Dr. Lucian, waiting in the hall, did not look out of the windows, but gazed round him, the familiar interior taking a new value as he gave it an attention that he had not given it for years.

The furniture was of heavy Spanish mahogany, the large armchairs upholstered in a blue-grey tapestry that was repeated in the long curtains dividing the hall from the approach to the smoking-room, library, and gun-room. The high, narrow black oak mantelshelf bore five admirable specimens of famille verte.

On the panelled walls hung portraits, all of them rather bad, of Aviolets, in heavy gilt frames. A large writing-table gleamed with silver and dark-green leather with gilt lettering on it, and a smaller table held newspapers and periodicals in orderly array. China stood in glass-fronted cabinets against the walls, and pot plants were grouped on either side of the oak staircase. There were no books, except the four that were all bound alike in loose green leather covers: “Postal Guide,” “Whittaker’s Almanac,” “Bradshaw,” and “A.B.C.,” standing together in a little green stand.

Besides the tapestry curtains, a further door opened out of the hall and Lucian amused himself by conjecturing what lay behind it. He knew that it was Lady Aviolet’s morning-room, but he had never been inside it.
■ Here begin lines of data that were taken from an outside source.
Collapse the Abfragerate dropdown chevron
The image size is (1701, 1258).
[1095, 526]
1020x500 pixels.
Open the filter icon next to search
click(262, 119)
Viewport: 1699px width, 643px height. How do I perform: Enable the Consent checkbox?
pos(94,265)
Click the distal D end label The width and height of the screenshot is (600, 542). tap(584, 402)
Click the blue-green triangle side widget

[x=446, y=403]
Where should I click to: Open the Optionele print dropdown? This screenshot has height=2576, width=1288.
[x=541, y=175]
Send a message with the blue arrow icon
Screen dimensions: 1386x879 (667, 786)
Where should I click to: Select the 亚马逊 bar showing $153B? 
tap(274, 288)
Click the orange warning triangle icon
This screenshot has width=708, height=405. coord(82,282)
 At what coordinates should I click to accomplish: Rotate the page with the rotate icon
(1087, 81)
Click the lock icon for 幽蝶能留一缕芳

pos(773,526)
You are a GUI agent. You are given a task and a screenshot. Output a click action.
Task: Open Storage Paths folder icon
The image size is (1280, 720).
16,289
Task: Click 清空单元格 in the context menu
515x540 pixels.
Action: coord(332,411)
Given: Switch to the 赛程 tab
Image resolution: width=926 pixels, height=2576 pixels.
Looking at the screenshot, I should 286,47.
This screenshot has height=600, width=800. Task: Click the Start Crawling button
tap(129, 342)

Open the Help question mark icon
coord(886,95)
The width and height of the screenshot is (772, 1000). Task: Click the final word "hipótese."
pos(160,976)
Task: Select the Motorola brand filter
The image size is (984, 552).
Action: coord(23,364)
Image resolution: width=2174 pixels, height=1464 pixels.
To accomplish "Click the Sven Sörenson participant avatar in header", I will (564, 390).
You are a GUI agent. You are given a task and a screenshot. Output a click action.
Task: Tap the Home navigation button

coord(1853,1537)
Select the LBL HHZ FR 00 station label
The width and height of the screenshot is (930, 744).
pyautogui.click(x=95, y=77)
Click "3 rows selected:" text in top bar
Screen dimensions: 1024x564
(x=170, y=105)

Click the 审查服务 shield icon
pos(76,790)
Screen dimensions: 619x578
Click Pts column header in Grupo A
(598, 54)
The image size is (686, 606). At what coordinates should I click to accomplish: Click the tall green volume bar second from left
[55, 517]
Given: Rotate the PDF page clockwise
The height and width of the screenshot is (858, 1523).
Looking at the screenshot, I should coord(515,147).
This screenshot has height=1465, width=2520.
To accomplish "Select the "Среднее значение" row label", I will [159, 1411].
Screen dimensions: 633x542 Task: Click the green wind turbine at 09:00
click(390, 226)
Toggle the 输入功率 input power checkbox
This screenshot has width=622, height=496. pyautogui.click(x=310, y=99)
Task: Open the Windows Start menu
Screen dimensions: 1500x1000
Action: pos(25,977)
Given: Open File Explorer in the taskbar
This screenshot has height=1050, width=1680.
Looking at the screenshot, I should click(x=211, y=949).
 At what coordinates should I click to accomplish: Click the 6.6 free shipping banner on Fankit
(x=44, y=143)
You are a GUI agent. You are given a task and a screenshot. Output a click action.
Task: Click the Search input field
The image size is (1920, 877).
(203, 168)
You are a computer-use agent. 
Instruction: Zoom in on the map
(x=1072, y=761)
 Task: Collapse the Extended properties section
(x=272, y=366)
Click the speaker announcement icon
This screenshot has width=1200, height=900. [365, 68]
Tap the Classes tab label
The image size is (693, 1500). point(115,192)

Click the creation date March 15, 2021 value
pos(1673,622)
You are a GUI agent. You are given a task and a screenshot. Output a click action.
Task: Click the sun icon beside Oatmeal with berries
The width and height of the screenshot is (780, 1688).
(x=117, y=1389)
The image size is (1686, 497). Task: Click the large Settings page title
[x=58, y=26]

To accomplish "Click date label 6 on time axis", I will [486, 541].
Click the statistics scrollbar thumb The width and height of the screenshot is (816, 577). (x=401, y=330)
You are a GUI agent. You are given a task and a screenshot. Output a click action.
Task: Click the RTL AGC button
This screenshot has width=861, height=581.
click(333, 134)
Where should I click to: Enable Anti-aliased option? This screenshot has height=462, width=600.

He guessed at pink chintz, rather shabby now, and a writing-table fitted with innumerable pigeon-holes, laden with papers, leaflets, silver photograph frames, and little scarlet woolly garments stabbed together by wooden knitting-needles. A feeble water-colour painting of two young boys probably hung above the table—Ford and Jim Aviolet.

He felt sure that a great many smaller water-colours covered the walls, and that a draped easel set across a corner supported a representation of some such picture as Holman Hunt’s “Light of the World” or Watts’ “Love and Death.” There would be three or four little tables crowded with silver, and silver-gilt trifles, photographs of relatives, and a number of silver vases filled with flowers. A looking-glass would hang over the fireplace, and on the marble mantelshelf would be an ornamental clock, out of order, and a number of other photographs in silver or mosaic-work frames. A revolving bookcase might possibly stand in the middle of the room, containing books on gardening, one or two volumes of Kipling, a work of Whyte Melville’s, and some standard poetry.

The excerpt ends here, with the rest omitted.